All that was ahead of me. But even then, as I watched the news report on Lady Georgiana’s disappearance, along with a worldwide audience of millions, and the imposing figure of Robert Hartwell retreated behind the castle walls, I was overwhelmed by his dignity, his courage, his fortitude, his power, his almost godlike presence.
My little sister, Lindy, and I were glued to the TV some days later, when, with the grounds outside Hartwell Castle obliterated by literally thousands of tributes (most composed of purple flowers, purple stuffed animals, and framed odes to her charm, her beauty, her charity in dedicating herself to her Foundation for Mentally Disabled Children so selflessly), Lady Georgiana’s purple casket was ferried by gondola across Hartwell Lake, accompanied by Robert and four pallbearers, then carried to the purple marble mausoleum, which, on Robert’s instructions, teams of workmen had toiled night and day to construct with lightning speed.
After the casket was carried into the mausoleum, according to reports, a grief-stricken Robert placed a love letter, a bouquet of violets, and a gargantuan bottle of her bespoke fragrance, Georgiana Royale, inside it.

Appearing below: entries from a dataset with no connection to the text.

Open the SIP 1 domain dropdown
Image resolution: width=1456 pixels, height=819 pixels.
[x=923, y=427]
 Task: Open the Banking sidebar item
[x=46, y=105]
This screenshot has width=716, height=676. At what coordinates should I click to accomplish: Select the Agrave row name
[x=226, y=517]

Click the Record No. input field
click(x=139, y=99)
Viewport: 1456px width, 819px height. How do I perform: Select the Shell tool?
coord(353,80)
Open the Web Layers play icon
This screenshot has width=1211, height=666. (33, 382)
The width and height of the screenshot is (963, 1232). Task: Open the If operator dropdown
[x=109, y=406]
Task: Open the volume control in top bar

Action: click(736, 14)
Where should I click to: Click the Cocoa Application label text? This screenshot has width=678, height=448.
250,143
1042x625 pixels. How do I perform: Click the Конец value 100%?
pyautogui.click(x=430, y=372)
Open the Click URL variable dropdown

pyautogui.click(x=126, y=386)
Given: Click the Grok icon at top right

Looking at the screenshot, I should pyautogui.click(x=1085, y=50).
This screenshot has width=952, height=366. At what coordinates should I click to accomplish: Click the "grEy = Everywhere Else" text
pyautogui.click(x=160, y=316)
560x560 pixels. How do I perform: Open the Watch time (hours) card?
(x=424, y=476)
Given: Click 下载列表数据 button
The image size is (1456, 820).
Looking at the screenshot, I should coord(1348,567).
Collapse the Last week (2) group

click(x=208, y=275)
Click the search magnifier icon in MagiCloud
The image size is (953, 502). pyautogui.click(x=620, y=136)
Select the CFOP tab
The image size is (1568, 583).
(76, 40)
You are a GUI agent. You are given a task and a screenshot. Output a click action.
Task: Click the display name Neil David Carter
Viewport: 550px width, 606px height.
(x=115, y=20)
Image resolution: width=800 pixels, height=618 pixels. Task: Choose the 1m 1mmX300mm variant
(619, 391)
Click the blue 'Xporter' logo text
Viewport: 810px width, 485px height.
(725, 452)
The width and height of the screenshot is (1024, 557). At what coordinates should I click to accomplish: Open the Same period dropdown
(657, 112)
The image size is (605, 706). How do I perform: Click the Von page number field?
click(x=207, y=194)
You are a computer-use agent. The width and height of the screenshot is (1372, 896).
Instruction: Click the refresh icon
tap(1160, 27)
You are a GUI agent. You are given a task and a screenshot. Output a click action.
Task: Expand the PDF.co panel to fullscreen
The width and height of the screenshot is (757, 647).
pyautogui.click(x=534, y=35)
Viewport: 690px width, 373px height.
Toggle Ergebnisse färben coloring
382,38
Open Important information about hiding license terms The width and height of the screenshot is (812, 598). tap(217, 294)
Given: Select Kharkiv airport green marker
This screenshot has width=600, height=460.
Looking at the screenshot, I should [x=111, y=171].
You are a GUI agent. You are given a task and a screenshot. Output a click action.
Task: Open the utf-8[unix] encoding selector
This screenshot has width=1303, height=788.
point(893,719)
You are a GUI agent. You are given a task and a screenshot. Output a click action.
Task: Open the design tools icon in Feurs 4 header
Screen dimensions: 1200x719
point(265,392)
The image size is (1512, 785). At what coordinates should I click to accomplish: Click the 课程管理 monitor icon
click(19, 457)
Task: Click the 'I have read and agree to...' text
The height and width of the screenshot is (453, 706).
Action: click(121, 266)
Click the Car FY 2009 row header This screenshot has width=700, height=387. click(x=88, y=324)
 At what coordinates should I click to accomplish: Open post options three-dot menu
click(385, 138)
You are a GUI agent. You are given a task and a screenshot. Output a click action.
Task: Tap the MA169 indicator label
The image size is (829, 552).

And then Lady Georgiana’s casket was sealed and placed on the marble funeral bier. The news anchor closed the coverage in somber tones: “And while her life has now been tragically snuffed out at the untimely age of thirty-five, the legend of Lady Georgiana Hartwell will live on forever.”
Rumor had it that after Lady Georgiana’s interment in the mausoleum, only Robert ever entered it again, on the last day of every month, when he placed twelve fresh Lady Georgiana roses on the casket. To this day, they say that the casket rests like that of some ill-fated Egyptian pharaoh, on a purple marble bier in the main hall of the purple mausoleum.